Blend Layoffs: What Happened & Why?

January 10, 2023
United States
Finance

In January 2023, Blend, a prominent mortgage tech and title insurance provider, made headlines when it announced a staggering 30% workforce reduction, affecting around 340 employees. This marked the company's fourth round of layoffs in less than a year. In this article, we'll delve into the reasons behind these layoffs and discuss their potential impact on Blend's future.

Why did Blend have layoffs?

Blend's decision to lay off employees can be attributed to its ongoing efforts to address over $1 billion in cumulative losses. By reducing its workforce by 30%, the company aims to cut payroll expenses by about $43 million per year. This move coincides with the resignations of top executives, including President Timothy Mayopoulos, Head of Finance Marc Greenberg, and Head of Legal Crystal Summer.

As part of its restructuring, Blend plans to shift its focus from being a product company to a platform company. The company will concentrate its investments on Blend Builder, a software platform that collects transaction fees from clients. This strategic change comes after Blend reported a $132.7 million net loss in the third quarter of the previous year, with revenue falling 38% year over year. Since its founding in 2012, Blend has posted a loss every quarter, accumulating a deficit of $1.082 billion as of September 30.

Financial Impact and Future Directions

The layoffs at Blend are expected to reduce payroll expenses by about $43 million per year, with other cost-cutting measures producing annualized savings of over $100 million by the end of 2023. These actions aim to align the company's cost structure with market realities and prepare for future growth, improving Blend's financial health in the short and long term.
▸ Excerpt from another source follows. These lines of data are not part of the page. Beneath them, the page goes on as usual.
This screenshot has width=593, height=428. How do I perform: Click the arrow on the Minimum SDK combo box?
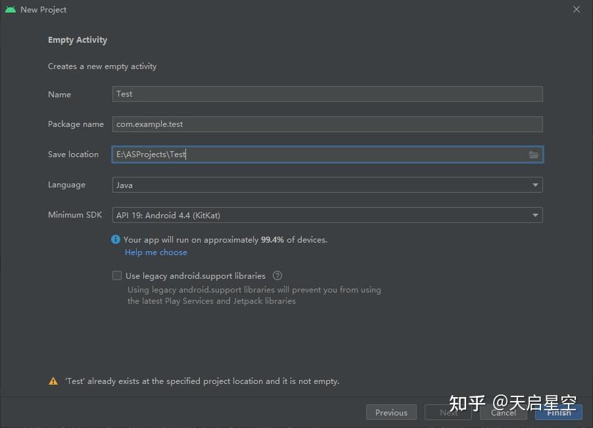[534, 214]
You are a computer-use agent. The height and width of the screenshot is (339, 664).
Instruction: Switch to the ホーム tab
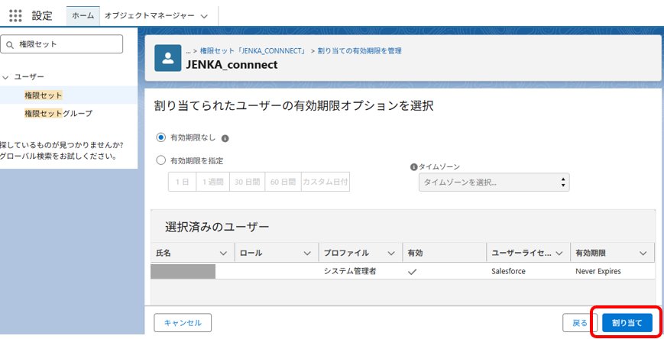(x=83, y=15)
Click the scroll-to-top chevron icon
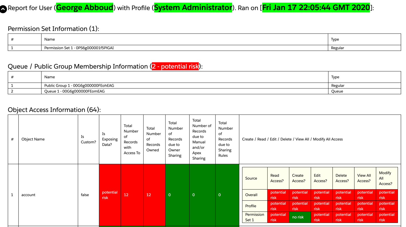406x227 pixels. pyautogui.click(x=3, y=9)
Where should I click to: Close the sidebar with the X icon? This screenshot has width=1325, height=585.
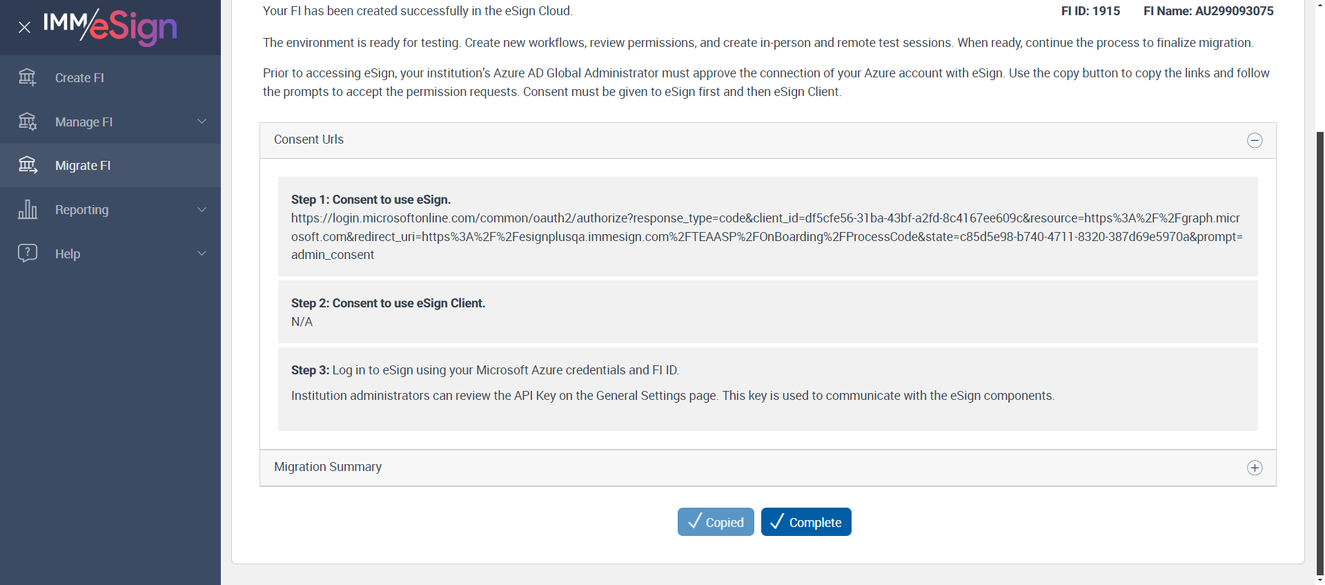tap(24, 28)
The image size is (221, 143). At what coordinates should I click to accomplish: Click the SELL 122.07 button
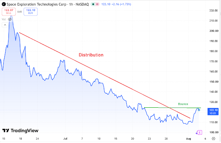pos(8,12)
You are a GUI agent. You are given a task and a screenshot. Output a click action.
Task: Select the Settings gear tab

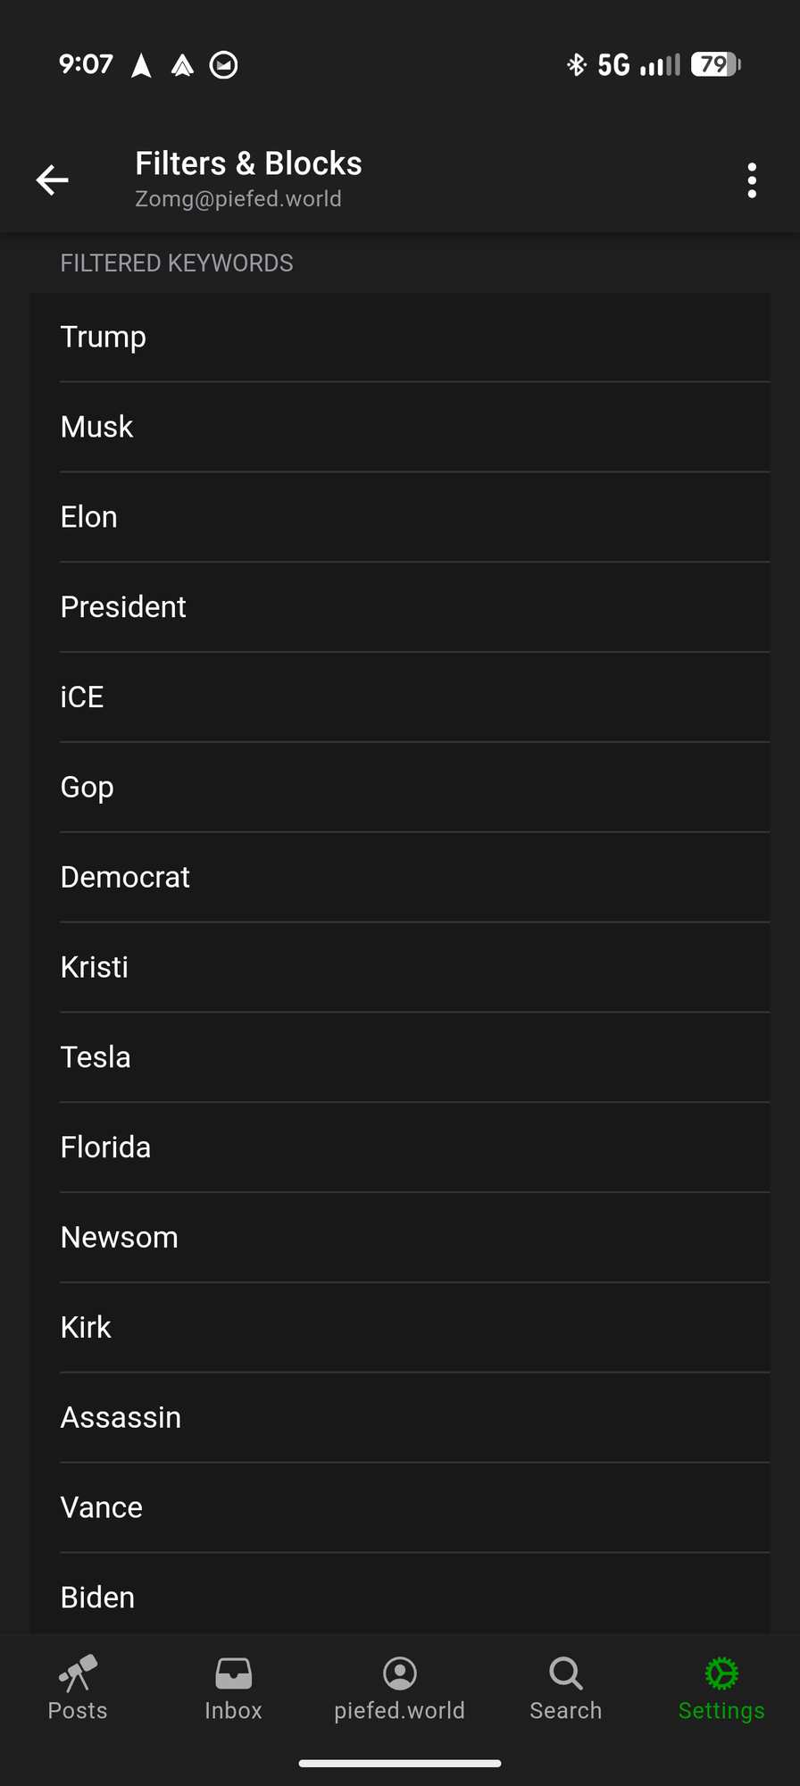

Post-layoffs, Blend plans to transition from a product company to a platform company, focusing on high-potential growth opportunities. The company will prioritize its Blend Builder platform, a configurable subscription-based software that collects transaction fees from clients, and implement features to make lenders more efficient.

Impact on Industry

Blend's layoffs and shift in focus may lead to increased competition in the finance industry, as the company prioritizes its Blend Builder platform. This could drive innovation and efficiency among lenders, ultimately benefiting consumers. However, the layoffs may also signal challenges within the mortgage tech sector, potentially affecting other companies and their employees. The long-term impact on the finance industry will depend on Blend's ability to successfully execute its new strategy and adapt to market conditions.

Conclusion

Blend's layoffs, driven by over $1 billion in cumulative losses, aim to save $43 million annually in payroll expenses and refocus the company as a platform provider. The shift to Blend Builder could spur innovation and efficiency in the finance industry but also signals challenges within the mortgage tech sector. Blend's future and industry standing hinge on executing this new strategy, with potential implications for the broader market based on their success or failure.